• **Supplied text**
════════════════

Watch what you drink in clubs
Many news reports and statements from visitors to certain Caribbean island nations have suggested that bartenders or patrons of these bars have been known to use so-called "date rape drugs," e.g., GHB and Rohypnol (roofies), to take advantage of unsuspecting female patrons, with others suggesting that such drugs are used to render specifically targeted women unconscious in order to facilitate their transportation as victims of white slavery kidnappings. The truth of such allegations of drug-induced white slavery are unknown, and the statistics to support this belief as directed against American women in these bars are nonexistent. We note, however, that these drugs are available around the world and have previously been used to gain advantage of otherwise innocent women, although to be fair to the islands, such usage with illicit sexual intent has been reported a number of times in the United States.

How traffickers get their victims
The victims of white slave sex trafficking across the world are usually women and girls, although young boys are also victimized. Depending on the country and the age and sex of the potential victims, there are common methods used to lure them into white slavery, to include 1) being sold or traded by your parents, spouse or boyfriend; 2) being provided with a false promise of employment in another country; 3) traveling in furtherance of a fictitious promise of marriage; and, 4) being kidnapped and carried away by human traffickers. No matter the ploy or method used to get a victim to descend into this kind of living hell, once there they face the prospect of continual rape, beatings, emotional abuse, lack of proper food and medical care, the forced consumption of drugs and alcohol, and other vile punishments. Related physical health issues are as bad if not worse. To survive, a victim must learn to separate her mind from her body, convincing herself that she is not really there as she is continuously victimized. That is probably the only way someone could emotionally survive such a horrific ordeal.

════════════════

• **Data extract**

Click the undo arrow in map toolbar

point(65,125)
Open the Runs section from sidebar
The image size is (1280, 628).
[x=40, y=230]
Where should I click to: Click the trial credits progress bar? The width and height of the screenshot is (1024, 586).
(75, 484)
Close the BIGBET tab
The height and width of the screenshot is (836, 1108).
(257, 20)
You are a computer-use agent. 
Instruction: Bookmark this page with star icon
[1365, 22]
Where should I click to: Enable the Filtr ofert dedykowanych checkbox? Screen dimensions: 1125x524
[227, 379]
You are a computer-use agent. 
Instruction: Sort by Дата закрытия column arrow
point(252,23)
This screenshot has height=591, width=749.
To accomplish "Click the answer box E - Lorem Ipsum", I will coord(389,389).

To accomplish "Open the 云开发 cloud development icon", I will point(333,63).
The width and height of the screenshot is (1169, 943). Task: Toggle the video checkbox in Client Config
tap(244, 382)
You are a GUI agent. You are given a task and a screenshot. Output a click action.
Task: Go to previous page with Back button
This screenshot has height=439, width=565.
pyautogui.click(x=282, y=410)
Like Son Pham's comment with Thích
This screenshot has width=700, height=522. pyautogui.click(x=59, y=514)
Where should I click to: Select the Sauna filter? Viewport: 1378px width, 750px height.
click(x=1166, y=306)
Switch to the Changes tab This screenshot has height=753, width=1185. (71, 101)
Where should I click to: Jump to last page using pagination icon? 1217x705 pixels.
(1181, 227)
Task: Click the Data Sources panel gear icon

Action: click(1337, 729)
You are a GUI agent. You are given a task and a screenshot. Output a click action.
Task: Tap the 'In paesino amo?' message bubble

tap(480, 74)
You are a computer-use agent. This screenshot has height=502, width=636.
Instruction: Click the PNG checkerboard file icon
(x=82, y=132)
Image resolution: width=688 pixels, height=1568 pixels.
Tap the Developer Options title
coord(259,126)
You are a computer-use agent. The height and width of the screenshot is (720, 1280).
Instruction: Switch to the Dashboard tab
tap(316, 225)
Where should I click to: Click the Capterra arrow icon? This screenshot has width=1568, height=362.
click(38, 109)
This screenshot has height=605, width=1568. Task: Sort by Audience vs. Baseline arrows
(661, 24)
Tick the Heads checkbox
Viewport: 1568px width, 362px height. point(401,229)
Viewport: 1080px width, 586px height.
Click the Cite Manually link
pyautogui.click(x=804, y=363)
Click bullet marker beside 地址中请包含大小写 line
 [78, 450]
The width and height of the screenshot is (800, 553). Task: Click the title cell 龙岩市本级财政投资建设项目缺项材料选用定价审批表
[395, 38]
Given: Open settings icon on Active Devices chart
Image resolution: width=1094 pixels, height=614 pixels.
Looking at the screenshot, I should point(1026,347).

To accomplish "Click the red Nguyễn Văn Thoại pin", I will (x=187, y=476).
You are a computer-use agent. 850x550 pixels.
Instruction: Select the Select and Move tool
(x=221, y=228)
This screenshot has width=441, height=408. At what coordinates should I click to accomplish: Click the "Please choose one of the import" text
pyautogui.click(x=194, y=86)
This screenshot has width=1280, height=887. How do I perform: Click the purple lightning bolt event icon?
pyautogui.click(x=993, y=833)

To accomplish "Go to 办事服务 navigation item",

════════════════

• **Exercises to complete**
• A. Summarize the text on club drinks and human trafficking in two sentences.
• B. In the text on club drinks and human trafficking, recast the paragraph beginning "The victims of white slave sex trafficking" as a bulleted list that keeps its main facts.
• C. Continue the text on club drinks and human trafficking from where it stops, adding one paragraph.

• **Task-by-task results**
• A. News reports and visitor statements suggest that bartenders or patrons in bars on certain Caribbean islands have used date rape drugs such as GHB and Rohypnol on unsuspecting women, possibly to facilitate white slavery kidnappings, though the truth of these allegations is unknown and such drug use has also been reported in the United States. Traffickers obtain their victims, usually women and girls, through sale by parents, spouses or boyfriends, false promises of employment or marriage, or kidnapping, after which victims face continual rape, beatings, emotional abuse, inadequate food and medical care, and forced consumption of drugs and alcohol.

• B.
- Victims are usually women and girls, though young boys are also victimized.
- Common methods of luring victims depend on the country and on the victims' age and sex:
  - being sold or traded by a parent, spouse or boyfriend
  - a false promise of employment in another country
  - travel based on a fictitious promise of marriage
  - kidnapping by human traffickers
- Once trapped, victims face continual rape, beatings, emotional abuse, lack of proper food and medical care, forced consumption of drugs and alcohol, and other punishments.
- Related physical health issues are as bad or worse.
- To survive, a victim must learn to separate her mind from her body, which is probably the only way to endure the ordeal emotionally.

• C.
There is a psychological phenomenon known as "identification with the aggressor," one that differs from the "Stockholm Syndrome" that I discussed in a previous article. This is a form of survival behavior in which the victim responds to the threat and fear of injury or death. She is "grateful" not to be severely injured or killed by her captor, and may believe that her captor is the only one that can protect her. Therefore, she does whatever she is told to do in a very compliant manner, perhaps even ignoring the opportunity to escape for fear of losing her captor's protection.